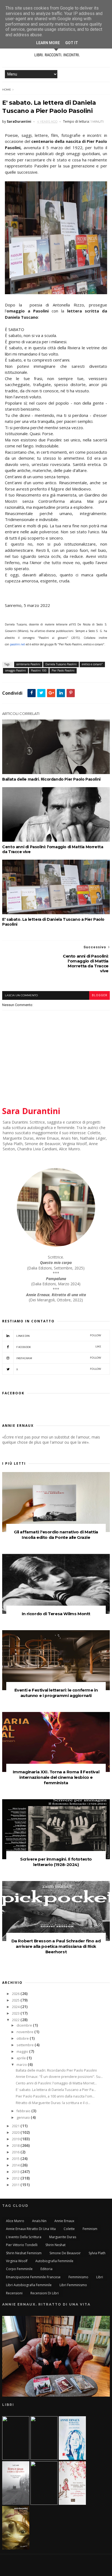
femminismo (78, 2277)
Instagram (58, 1358)
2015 (16, 2158)
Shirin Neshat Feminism (24, 2253)
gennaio (24, 2117)
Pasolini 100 (38, 670)
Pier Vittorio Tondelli (22, 2245)
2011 (16, 2185)
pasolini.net (17, 644)
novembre (25, 2032)
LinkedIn (58, 1335)
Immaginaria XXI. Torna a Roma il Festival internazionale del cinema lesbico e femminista (56, 1777)
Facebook (58, 1347)
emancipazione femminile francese (33, 2277)
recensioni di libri (44, 2293)
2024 (16, 2007)
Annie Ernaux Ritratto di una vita (31, 2228)
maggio (23, 2051)
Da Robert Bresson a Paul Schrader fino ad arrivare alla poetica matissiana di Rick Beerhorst (56, 1946)
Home (6, 89)
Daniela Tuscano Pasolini (61, 664)
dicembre (25, 2025)
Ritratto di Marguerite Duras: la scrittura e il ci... (53, 2102)
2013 (16, 2171)
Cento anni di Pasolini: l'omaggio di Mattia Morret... (56, 2083)
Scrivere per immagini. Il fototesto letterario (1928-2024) (56, 1861)
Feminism (90, 2228)
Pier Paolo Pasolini (63, 670)
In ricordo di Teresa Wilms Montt (56, 1613)
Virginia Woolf (16, 2261)
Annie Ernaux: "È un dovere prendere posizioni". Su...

## YOUR OBJECTIVE
Among the lines in the material above, some may hold "Pier". State how many do, and add nothing.

## YOUR RESPONSE
2